We reuse your three questions. These helpers will be used **after** SFT to score model replies on a handful of examples (quick, sanity-check style).

In [6]:
import requests
PI_API_KEY = os.environ["WITHPI_API_KEY"]
PI_API_URL = "https://api.withpi.ai/v1/scoring_system/score"
HEADERS = {"Content-Type": "application/json", "x-api-key": PI_API_KEY}

def get_pi_score(input_text: str, output_text: str, question: str) -> float:
    payload = {
        "llm_input": input_text,
        "llm_output": output_text,
        "scoring_spec": [{"question": question}]
    }
    resp = requests.post(PI_API_URL, headers=HEADERS, json=payload, timeout=30)
    resp.raise_for_status()
    data = resp.json()
    if "total_score" not in data:
        raise KeyError("'total_score' missing in Pi response")
    return float(data["total_score"])

def _compose_business_input_from_prompt(prompt_messages: list[dict]) -> str:
    system_text = prompt_messages[0]["content"]
    user_text = prompt_messages[-1]["content"]
    policy = system_text.split("Policy:", 1)[1].strip() if "Policy:" in system_text else ""
    return f"Ticket:\n{user_text}\n\nPolicy:\n{policy}"

def score_business(prompts, completions, question: str) -> list[float]:
    inputs = [_compose_business_input_from_prompt(p) for p in prompts]
    outputs = [c[0]["content"] for c in completions]
    return [get_pi_score(i, o, question) for i, o in zip(inputs, outputs)]

def pi_professional_tone(prompts, completions, **kwargs) -> list[float]:
    return score_business(prompts, completions, "Is the response polite, empathetic, and professional?")

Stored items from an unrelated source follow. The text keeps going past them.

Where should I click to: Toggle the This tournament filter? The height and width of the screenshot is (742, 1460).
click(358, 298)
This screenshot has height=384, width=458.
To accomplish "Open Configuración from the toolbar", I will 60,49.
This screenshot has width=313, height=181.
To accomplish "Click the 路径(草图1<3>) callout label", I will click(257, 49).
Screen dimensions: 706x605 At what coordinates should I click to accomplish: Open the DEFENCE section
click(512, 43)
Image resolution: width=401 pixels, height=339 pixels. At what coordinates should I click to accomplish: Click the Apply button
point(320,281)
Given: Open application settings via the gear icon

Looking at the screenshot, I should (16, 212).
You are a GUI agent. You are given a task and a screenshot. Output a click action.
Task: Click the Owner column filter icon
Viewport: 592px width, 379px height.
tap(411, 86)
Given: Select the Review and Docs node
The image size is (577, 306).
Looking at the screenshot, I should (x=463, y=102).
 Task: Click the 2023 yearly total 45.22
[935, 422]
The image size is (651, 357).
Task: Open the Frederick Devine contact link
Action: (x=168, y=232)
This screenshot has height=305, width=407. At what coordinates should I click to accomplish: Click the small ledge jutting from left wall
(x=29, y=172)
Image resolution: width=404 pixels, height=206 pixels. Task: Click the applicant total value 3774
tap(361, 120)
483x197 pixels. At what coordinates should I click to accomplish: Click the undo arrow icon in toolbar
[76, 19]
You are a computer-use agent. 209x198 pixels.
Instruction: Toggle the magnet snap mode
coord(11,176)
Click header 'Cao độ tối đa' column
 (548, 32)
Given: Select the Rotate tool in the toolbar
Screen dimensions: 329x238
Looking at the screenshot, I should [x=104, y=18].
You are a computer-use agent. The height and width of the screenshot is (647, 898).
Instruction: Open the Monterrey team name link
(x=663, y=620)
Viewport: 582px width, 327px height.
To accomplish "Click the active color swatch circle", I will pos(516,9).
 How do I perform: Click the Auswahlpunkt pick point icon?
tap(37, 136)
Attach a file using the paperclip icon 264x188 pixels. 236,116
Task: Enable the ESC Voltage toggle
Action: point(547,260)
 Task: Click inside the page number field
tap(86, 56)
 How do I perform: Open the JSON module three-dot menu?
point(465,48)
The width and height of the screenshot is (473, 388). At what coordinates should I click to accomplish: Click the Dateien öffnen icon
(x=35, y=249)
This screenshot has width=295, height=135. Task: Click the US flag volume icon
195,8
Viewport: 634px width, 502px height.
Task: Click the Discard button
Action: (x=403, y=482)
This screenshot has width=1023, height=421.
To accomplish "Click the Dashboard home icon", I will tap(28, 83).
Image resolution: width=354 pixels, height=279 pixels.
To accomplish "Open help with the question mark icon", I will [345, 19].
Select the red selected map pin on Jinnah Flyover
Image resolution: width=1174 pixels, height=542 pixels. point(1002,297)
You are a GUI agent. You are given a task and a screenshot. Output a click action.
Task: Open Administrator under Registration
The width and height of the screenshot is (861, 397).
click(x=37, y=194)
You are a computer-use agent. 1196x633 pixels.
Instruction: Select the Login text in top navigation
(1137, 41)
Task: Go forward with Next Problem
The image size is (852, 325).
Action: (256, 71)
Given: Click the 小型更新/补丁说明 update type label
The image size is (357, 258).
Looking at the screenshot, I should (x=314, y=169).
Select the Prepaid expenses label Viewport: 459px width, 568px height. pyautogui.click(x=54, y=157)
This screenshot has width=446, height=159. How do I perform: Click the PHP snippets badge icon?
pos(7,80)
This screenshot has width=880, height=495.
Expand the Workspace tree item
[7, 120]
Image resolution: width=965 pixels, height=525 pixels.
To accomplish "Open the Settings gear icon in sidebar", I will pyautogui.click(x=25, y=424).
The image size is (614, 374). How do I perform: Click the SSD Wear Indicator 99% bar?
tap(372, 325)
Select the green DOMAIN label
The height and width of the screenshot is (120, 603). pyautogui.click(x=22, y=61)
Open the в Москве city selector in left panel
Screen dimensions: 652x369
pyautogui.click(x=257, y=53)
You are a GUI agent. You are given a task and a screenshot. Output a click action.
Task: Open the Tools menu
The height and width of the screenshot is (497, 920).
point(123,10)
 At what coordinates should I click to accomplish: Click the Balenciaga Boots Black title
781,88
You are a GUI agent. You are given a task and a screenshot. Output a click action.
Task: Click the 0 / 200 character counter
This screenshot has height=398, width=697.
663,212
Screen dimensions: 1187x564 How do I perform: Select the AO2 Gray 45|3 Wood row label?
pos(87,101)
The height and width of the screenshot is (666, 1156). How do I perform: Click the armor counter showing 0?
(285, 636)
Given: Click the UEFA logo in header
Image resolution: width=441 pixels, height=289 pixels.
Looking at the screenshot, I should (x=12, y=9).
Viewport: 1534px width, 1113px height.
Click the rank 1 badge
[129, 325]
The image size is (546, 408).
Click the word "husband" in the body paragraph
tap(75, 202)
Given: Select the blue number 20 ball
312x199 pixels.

def pi_issue_resolution(prompts, completions, **kwargs) -> list[float]:
    return score_business(prompts, completions, "Does the response directly address the customer's request with clear next steps?")

def pi_policy_adherence(prompts, completions, **kwargs) -> list[float]:
    return score_business(prompts, completions, "Does the response follow the provided policy without contradicting it?")

## 5) SFT training with TRL’s `SFTTrainer` (LoRA already attached)

Because the base is 4-bit **and** LoRA is attached, this avoids the “purely quantized model can’t be fine-tuned” error. We train on the `text` field created above.

This is a small, quick run. Scale `num_train_epochs`, batch size, etc., for better quality once you’re happy with the pipeline.

In [7]:
from trl import SFTTrainer, SFTConfig

args = SFTConfig(
    output_dir="outputs_sft",
    num_train_epochs=1,
    per_device_train_batch_size=2,
    gradient_accumulation_steps=2,
    learning_rate=2e-4,
    lr_scheduler_type="cosine",
    warmup_ratio=0.03,
    logging_steps=5,
    bf16=(torch.cuda.is_available() and torch.cuda.is_bf16_supported()),
    fp16=not (torch.cuda.is_available() and torch.cuda.is_bf16_supported()),
    packing=False
)

trainer = SFTTrainer(
    model=model,
    args=args,
    train_dataset=dataset,
    dataset_text_field="text",
    tokenizer=tokenizer
)

trainer.train()
print("SFT training complete.")

Unsloth: Tokenizing ["text"] (num_proc=2):   0%|          | 0/8 [00:00<?, ? examples/s]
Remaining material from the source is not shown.